Changes in voter turnout in several special elections over the summer suggest Republican candidates are losing their advantage in battleground districts around the country in the months since the United States Supreme Court overturned landmark abortion protections established under Roe v. Wade with their Dobbs v. Jackson Women’s Health Organization ruling.
In New York, Democrat Pat Ryan won a special election in the Republican-leaning 19th Congressional District against Marc Molinaro, a moderate Republican considered to be one of the National Republican Campaign Committee’s top prospects in its bid to gain control of the House next year.
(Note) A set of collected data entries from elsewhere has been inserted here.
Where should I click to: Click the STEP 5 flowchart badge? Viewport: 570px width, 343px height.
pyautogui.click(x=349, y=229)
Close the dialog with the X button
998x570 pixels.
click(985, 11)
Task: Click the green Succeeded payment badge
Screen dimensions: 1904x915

In the nearby 23rd District, Democrat Max Della Pia lost by single digits in his special election loss to Joe Sempolinski, a five-point swing from former President Donald Trump‘s margin of victory in the district just two years early.
Where Republicans seemed poised for dominance after surging in special elections following the Supreme Court’s Dobbs decision, Republican candidates saw their margins of victory shrink substantially in a pair of special elections in Trump-heavy districts in Nebraska and Minnesota, signifying a greater change was afoot in the electorate.
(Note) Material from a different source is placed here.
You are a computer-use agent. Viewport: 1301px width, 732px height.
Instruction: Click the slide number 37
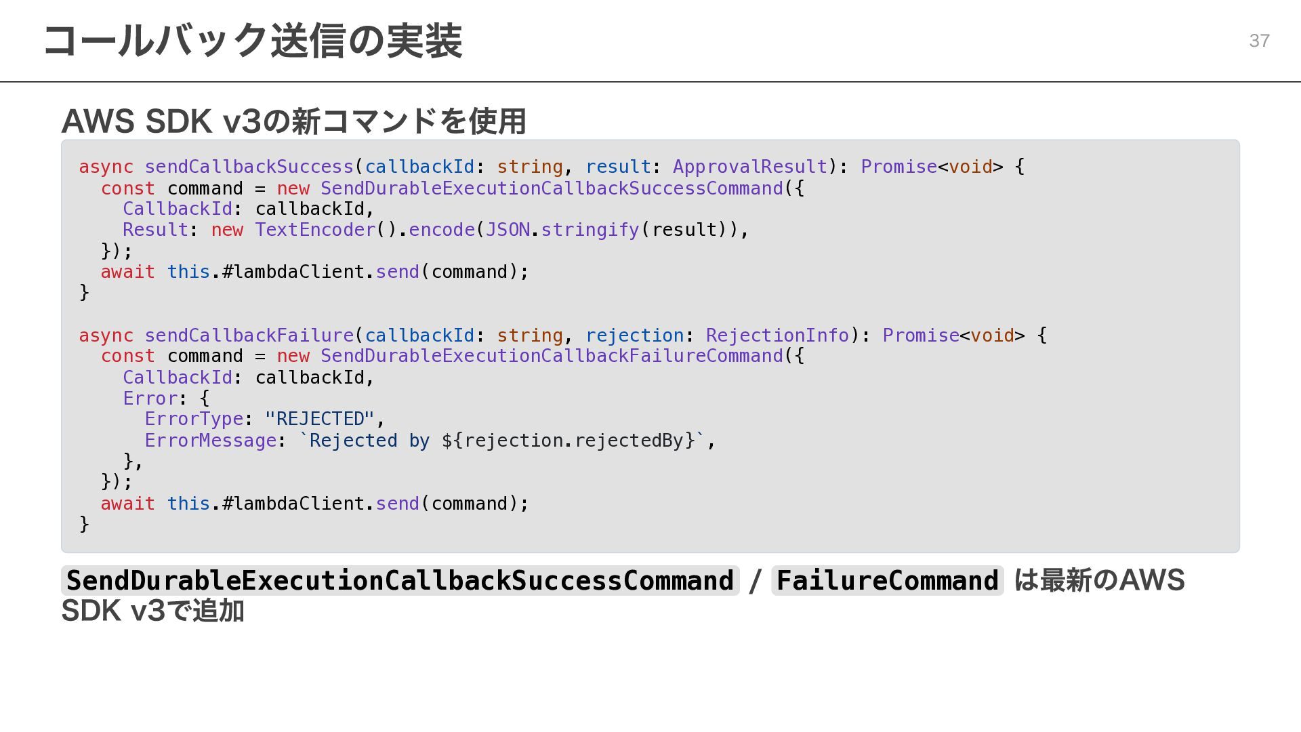(1259, 41)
Democratic enthusiasm has had a lot to do with it. In Democratic centers like Tompkins County in NY-23, Della Pia’s 70-point margin of victory over Sempolinski was 20 points higher than Biden’s in 2020, while Ryan outperformed Biden by several points in his district’s Democratic stronghold of Ulster County, where he currently serves as county executive.
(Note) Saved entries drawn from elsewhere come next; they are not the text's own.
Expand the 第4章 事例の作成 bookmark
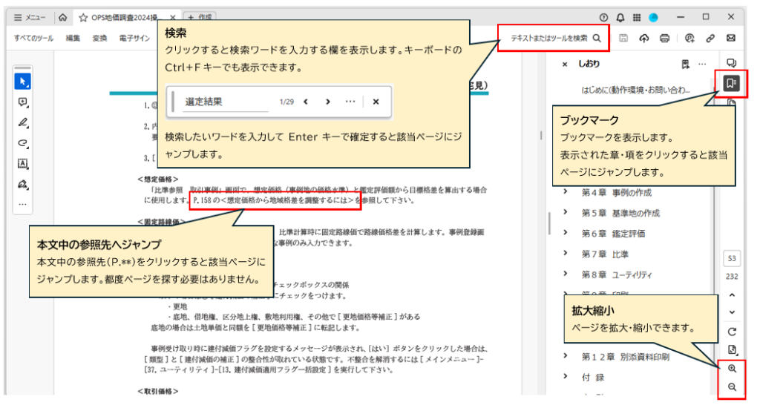This screenshot has width=760, height=408. click(x=566, y=192)
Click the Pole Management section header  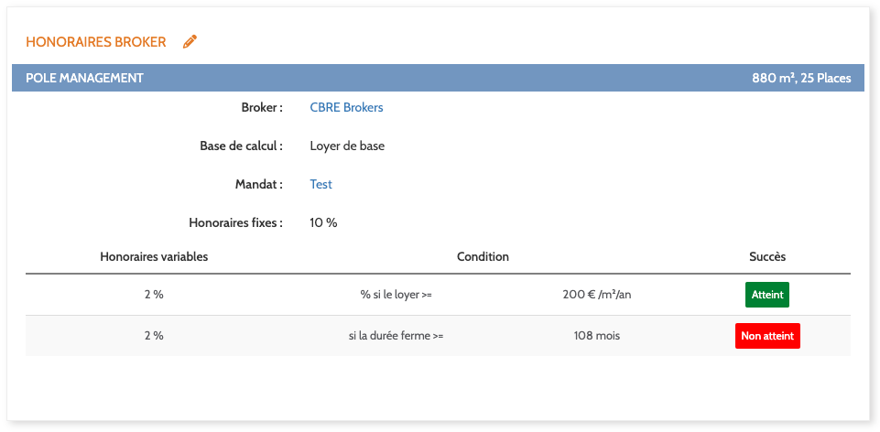point(84,78)
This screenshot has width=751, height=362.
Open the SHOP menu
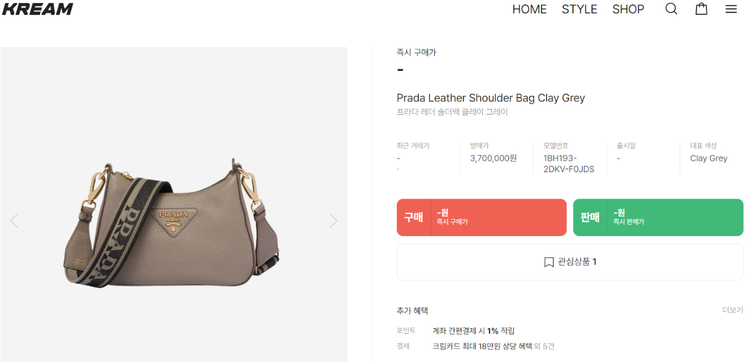628,9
But the bigger story, the data suggests, is increasingly anemic turnout among the rural Republican base in a number of key races around the country, signaling potential a potential enthusiasm gap among Republicans entering the final months of the midterm elections.
In NY-19, the drop-off in Republican votes paired with a rise in Democratic votes from 2020 arguably pushed Ryan over the finish line there, while the race in NE-01 earlier this year—a district Trump won by 15 points in 2020—saw a significant decline in turnout among the district’s most rural and conservative counties.
That trend helped Democrat Patty Pansing Brooks ride Lancaster County’s liberal base to a single-digit defeat in 2022, even as voter registration data showed the number of Democratic voters in the district declined significantly since the last election.
The drop-off in turnout, some strategists say, is due to the inability of conservative candidates to effectively galvanize the Republican base in the way Trump did.
While Molinaro and other candidates have run campaign advertisements focused on Democrats‘ failures on issues like crime and inflation, the GOP has failed to humanize those issues the way Democrats have around abortion, said Ryan James Girdusky, a Republican strategist and founder of the 1776 Project PAC.
Instead of speaking about crime trends or illegal immigration in opaque terms, Republican candidates should be putting a human face on issues, similar to how Trump leveraged public outrage about the murder of 20-year-old Mollie Tibbetts by an undocumented immigrant into a national referendum on immigration policy in 2018, or Virginia Governor Glenn Youngkin‘s fixation on a story of a Loudoun County school district’s handling of a sexual assault case during his 2021 campaign.
“[Candidates need to] push people to get up there and vote, push people who normally don’t vote to get out there,” Girdusky told Newsweek. “There is none of that right now. And it’s not that the stories don’t exist. They exist in great magnitude. No one’s willing to touch it because all they learned from Donald Trump was all the wrong lessons.
“They learned that you can sound like an asshole all the time and still win. That’s the wrong lesson. The lesson should have been to bring out the moral outrage of people, to energize them with something.”
After years of declining vote share in rural areas, Democrats are now beginning to renew their investments in rural districts. In West Texas, Jon Mark Hogg—a former Congressional candidate from San Angelo—recently formed a political action committee, the 134 PAC, that is currently working to rebuild Democratic candidate infrastructure in the 134 rural counties west of I-35.
Hogg said while the national Democratic Party‘s message has failed to catch on with the region’s more conservative electorate, he has noticed lagging enthusiasm among some voters within the region’s conservative base that has contributed to relatively low turnout among the region’s voters. Those that do turn up, however, vote Republican, helping to swallow up Democratic gains in the state’s urban centers during tightly contested, statewide elections.
That low turnout, however, presents opportunities. Hogg said candidates like Democrat Beto O’Rourke, who has invested significantly more time in rural Texas than his predecessors, could help reverse that trend, and give the region’s independent voters more reason to come to the polls in November, giving Democrats the boost they need to overcome the gap they have, so far, been unable to clear.
“This election will really tell us a lot about what’s going on,” he told Newsweek. “It’s not the presidential election. It’s the midterm. It’s statewide. And the governor’s on the top of the ticket. I would not be surprised if, on November the ninth, we don’t see that a lot of Republicans stay home or just did not vote in some of these races.”